• BRIEF: Where a line of the entries holds the string "with", copy that line.

--- DATA SUPPLIED Enclosed Below ---

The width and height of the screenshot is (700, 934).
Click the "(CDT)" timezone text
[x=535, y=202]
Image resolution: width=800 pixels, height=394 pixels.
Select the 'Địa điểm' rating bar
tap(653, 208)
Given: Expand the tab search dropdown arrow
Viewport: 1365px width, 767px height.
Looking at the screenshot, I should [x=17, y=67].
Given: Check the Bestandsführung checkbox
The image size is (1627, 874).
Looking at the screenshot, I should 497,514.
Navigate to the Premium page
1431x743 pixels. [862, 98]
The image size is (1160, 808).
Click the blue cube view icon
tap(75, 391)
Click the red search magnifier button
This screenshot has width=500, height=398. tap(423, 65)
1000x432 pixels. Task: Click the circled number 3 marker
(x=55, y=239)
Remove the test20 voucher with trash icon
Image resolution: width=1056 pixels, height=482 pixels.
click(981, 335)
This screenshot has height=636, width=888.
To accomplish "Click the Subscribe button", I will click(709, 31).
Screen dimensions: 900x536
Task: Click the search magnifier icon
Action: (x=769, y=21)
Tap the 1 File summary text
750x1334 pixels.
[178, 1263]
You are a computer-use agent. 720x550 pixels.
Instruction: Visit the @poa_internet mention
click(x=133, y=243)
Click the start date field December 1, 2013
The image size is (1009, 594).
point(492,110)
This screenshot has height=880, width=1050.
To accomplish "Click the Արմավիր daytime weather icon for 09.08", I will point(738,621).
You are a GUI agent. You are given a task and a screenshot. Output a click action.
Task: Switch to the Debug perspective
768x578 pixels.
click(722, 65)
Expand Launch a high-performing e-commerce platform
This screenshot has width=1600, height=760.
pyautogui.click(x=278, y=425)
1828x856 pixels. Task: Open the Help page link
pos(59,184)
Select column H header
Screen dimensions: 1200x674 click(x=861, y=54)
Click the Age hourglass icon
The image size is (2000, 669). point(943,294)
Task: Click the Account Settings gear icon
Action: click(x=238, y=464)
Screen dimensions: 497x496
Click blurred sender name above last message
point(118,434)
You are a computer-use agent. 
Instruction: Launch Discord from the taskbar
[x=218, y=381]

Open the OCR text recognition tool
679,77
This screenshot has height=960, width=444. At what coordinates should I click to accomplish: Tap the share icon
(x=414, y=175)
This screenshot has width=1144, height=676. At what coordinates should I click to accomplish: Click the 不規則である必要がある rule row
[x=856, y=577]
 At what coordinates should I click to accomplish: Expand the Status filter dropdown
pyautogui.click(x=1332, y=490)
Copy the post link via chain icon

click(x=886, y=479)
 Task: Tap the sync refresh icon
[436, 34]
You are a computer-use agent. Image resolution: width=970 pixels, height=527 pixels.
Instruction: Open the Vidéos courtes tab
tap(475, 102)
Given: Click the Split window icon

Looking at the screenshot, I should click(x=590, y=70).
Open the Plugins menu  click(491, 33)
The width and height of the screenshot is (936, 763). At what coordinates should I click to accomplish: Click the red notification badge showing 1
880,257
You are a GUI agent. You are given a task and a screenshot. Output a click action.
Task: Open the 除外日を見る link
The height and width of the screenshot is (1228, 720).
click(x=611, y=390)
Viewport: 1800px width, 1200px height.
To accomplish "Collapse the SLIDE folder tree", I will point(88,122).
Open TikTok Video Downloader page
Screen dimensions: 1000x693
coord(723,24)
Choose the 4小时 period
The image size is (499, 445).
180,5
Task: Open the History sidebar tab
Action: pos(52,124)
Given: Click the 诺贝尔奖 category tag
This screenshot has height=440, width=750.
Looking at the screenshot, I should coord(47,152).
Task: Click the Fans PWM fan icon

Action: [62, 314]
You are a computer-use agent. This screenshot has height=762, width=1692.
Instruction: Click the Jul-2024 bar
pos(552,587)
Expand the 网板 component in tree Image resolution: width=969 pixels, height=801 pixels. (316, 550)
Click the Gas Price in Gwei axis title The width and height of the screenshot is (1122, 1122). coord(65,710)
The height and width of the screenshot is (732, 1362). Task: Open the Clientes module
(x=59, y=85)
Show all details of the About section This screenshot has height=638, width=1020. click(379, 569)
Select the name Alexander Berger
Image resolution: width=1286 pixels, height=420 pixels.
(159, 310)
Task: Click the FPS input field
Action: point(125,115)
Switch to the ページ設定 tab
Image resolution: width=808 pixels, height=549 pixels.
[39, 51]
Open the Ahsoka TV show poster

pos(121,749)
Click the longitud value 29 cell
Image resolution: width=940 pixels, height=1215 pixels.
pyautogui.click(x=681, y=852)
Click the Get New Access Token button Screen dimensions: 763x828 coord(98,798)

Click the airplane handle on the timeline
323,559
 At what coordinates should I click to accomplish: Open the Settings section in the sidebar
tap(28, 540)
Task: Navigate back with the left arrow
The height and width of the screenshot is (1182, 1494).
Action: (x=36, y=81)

--- End of Enclosed DATA SUPPLIED ---

• RESPONSE AREA:
Remove the test20 voucher with trash icon
Task: Navigate back with the left arrow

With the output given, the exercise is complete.